Let's list up what we have. We have two hex values in the header: 0x4363 and 0x39B1, and we have three sightings of a JPEG header: 0x39B1, 0x3AFD, 0x4605 and 0x7D14. We already have a match at 0x39B1, so we can make another statement: The record starts with 260 bytes that contains the filename (which is, coincidentally, the value of MAX_PATH in windows.h), and is followed by two 32-bit values, where the second is the file offset.
We have the offset, would make sense that the other value (0x4363) is the length? Let's see. offset(x) + length(x) = offset(x+1), so let's add: 0x4363 + 0x39B1 = 0x7D14, which is the fourth value we received for our JPEG-search!
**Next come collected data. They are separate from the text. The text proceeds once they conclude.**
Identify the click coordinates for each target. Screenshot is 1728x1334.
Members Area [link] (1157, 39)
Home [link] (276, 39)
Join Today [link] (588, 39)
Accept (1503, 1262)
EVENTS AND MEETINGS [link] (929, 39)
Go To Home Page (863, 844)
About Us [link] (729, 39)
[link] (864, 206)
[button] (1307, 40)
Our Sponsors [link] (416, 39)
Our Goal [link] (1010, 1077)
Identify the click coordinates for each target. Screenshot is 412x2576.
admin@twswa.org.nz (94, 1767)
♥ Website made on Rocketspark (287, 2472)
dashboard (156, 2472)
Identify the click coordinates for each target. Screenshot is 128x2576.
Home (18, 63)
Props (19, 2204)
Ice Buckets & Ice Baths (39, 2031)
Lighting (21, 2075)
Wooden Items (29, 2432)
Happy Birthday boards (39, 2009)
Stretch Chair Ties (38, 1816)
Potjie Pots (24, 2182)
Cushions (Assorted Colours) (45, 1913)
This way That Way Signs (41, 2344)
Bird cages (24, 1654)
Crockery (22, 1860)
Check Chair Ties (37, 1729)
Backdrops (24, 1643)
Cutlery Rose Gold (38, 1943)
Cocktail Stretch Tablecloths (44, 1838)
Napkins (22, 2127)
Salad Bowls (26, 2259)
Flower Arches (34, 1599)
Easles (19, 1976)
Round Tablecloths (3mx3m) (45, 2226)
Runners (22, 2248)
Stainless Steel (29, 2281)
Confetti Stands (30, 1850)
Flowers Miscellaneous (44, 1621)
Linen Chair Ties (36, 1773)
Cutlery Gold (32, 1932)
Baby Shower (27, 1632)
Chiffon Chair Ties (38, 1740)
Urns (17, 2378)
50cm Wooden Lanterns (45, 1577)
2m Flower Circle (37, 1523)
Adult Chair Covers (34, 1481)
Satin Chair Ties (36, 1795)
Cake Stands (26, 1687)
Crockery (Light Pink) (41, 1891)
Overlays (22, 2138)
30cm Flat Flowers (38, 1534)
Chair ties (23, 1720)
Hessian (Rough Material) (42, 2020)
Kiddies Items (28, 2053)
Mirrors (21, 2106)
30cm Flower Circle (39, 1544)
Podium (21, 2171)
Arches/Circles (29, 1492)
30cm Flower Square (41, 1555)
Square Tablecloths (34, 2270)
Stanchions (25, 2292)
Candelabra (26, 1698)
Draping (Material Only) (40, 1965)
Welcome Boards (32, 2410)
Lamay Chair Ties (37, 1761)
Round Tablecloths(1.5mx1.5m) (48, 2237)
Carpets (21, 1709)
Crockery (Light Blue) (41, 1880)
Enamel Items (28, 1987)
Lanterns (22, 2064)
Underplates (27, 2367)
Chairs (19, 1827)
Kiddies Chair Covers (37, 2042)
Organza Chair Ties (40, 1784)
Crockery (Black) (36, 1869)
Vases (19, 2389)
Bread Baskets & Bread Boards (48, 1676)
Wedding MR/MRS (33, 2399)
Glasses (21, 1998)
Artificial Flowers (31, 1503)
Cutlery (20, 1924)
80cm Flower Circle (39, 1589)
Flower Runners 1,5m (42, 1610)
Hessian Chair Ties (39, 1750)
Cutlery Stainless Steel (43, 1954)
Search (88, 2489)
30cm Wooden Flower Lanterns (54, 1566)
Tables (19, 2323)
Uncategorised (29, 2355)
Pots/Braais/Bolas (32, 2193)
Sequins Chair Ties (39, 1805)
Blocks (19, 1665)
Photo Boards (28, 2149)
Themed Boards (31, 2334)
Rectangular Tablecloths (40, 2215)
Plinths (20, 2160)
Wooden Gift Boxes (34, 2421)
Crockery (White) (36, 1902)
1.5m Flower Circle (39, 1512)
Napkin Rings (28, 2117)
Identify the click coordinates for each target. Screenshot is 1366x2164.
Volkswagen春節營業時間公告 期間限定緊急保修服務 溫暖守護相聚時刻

So, let's add up what we know:
- The number of files is a 32-bit value at 0x000C
- The file records start at 0x001C
- Every file record is 268 bytes long.
- The file records consist of the filename (260 byte long string), the file length (4 byte long integer) and the file offset (4 byte long integer).
In other words, the pseudocode would probably look like the following for a possible ripper utility:
numFiles = stream.getInt32(0x000C)
for(x = 0 to numFiles - 1)
fileHeaderOffset = 0x001C + x * 268
fileName = stream.getString(fileHeaderOffset,260)
fileLength = stream.getInt32(fileHeaderOffset+260)
fileOffset = stream.getInt32(fileHeaderOffset+260+4)
...and there you have it. You just decompiled a demo's datafile, enjoy.
Where do we go from here
Of course, this isn't always this easy. There are a couple of pitfall techniques that can lead one astray, and make the process a bit trickier:
- The file headers can be somewhere else in the file than the beginning. Solution: Look for the filenames, try to find an offset for the headers.
- The file headers can be at the end of the file. Solution: Look at the last few bytes, they might contain something useful, like size of headers or something.
- File offsets or lengths might be missing. Solution: Calculate missing data from the existing one, i.e. the length of a file is the difference between two offsets, and vice versa.
- Filenames can be variable length. Solution: Don't use direct offsets, simply traverse through the file incrementally.
- Filenames can be Unicode and hence harder to find. (I actually know only one demo doing this.)
Here are a couple of demos which might be fun to decompile because of their ease in the datafile:
- Origin by AstroideA
- Sor by Movsd
- High Voltage Win32 Port by Inquisition
- Toasted by Cubic Team & $een
Do note however, that a lot of datafiles use some sort of compression nowadays to crunch down the filesize. If you can't find any headers for the fileformats you would need in the file, you probably won't be able to find the files this easily.
Oh and if the datafile starts with "Rar!", don't bother decompiling. You know what to do.